Report every line of the records below that includes the string "icon".

==== Input records

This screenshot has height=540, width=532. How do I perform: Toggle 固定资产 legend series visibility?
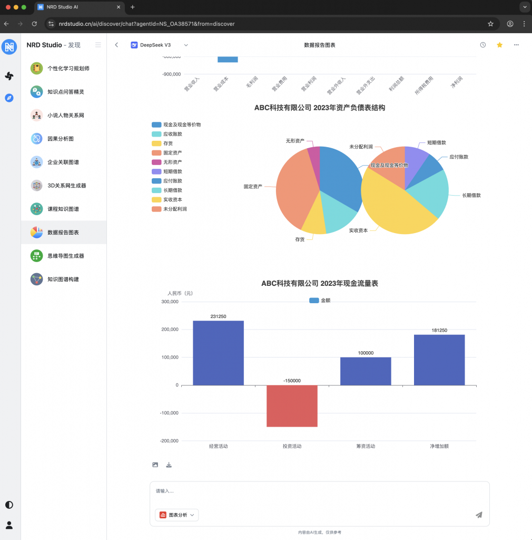click(x=169, y=153)
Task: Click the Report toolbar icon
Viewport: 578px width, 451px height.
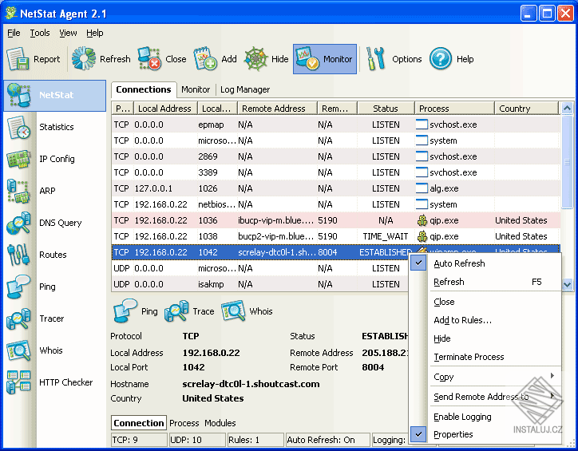Action: click(x=19, y=59)
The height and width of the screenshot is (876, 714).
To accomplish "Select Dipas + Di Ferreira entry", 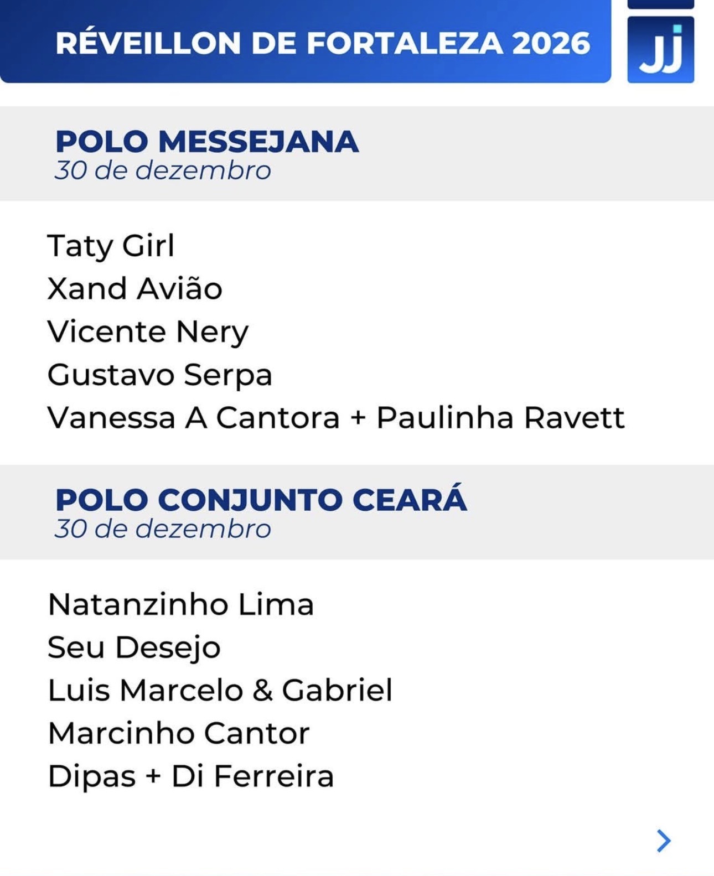I will point(190,776).
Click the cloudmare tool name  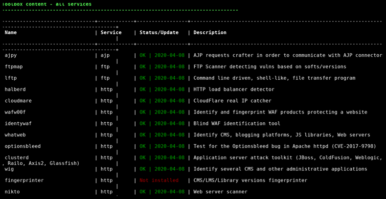[18, 101]
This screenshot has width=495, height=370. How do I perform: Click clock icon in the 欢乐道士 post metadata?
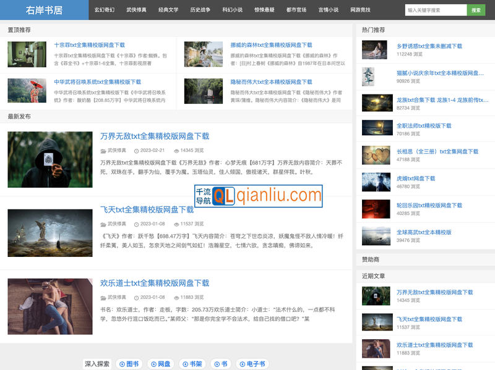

========

▶ **Result for this task**:
Task: Click the Report toolbar icon
This screenshot has width=495, height=370. How do I perform: Click clock icon in the 欢乐道士 post metadata?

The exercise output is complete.